C’est vrai, on peut se cacher derrière un appareil photo. Chez moi, il a un effet désinhibant, comme peut en avoir le fait de porter un masque lors d’un carnaval. Quand je dois faire une image, je sais que je dois y aller, et si je dois m’approcher très près, que je sens que je peux le faire, je le fais. Ce sont des moments où je ne réfléchis pas, où je me sens vraiment vivre, vraiment moi. Ma timidité est mise de côté. C’est l’image qui prime. Et quand je suis au carnaval, je porte un double masque, un véritable et mon appareil photo !
Alors, finalement, pour toi, la photographie c’est quoi ?
C’est ce qui m’emmène ailleurs. C’est pour ça que j’aime travailler le noir et blanc. Cela crée directement une distance et ouvre les portes d’un monde imaginaire que j’ai envie de raconter. Bien sûr, c’est aussi le reflet de ce que je vois, de ce qui me touche, de ce qui m’interpelle. Les petites choses de la vie, observer, porter un regard sur le monde. Ce peuvent être de toutes petites choses, sans discours. Dans la photographie de rue, j’aime capter les gens quand ils sont seuls avec eux mêmes. Je trouve ça super touchant. Ces petits moments où les gens ne trichent pas, ne posent pas.

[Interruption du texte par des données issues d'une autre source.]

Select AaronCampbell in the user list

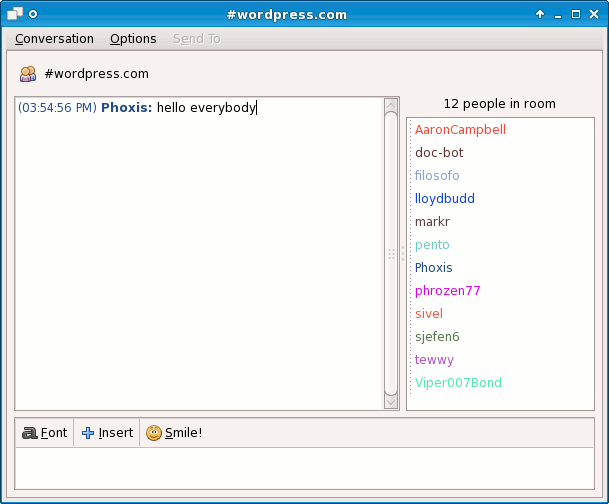click(460, 130)
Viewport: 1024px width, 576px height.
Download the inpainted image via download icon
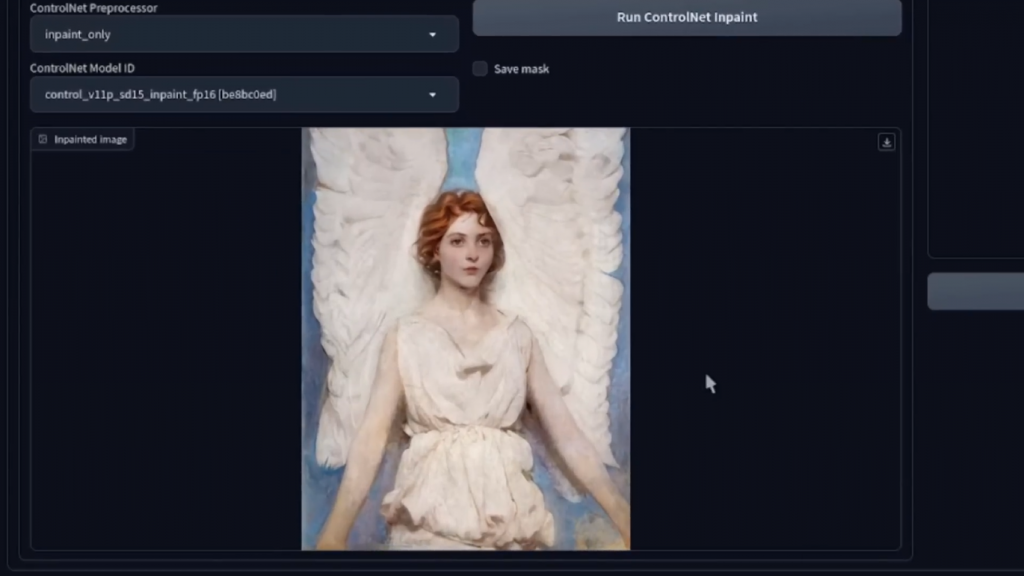[886, 142]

Ces moments où ils ne portent pas de masque ?
Exactement…

Mathieu Van Assche expose* :
À la galerie du Soir, au Musée de la photographie à Charleroi, jusqu’au dimanche 10 mai.
« ITEM » (en collectif) à la Galerie du Beffroi, à Namur jusqu’au dimanche 29 mars.
« Sabotages », à la Galerie Satellite, à Liège, jusqu’au mardi 12 avril.
« Vendredi XIII » avec Mathilde Payen, à la Galerie Calaveras, à Bruxelles, jusqu’au samedi 23 mai.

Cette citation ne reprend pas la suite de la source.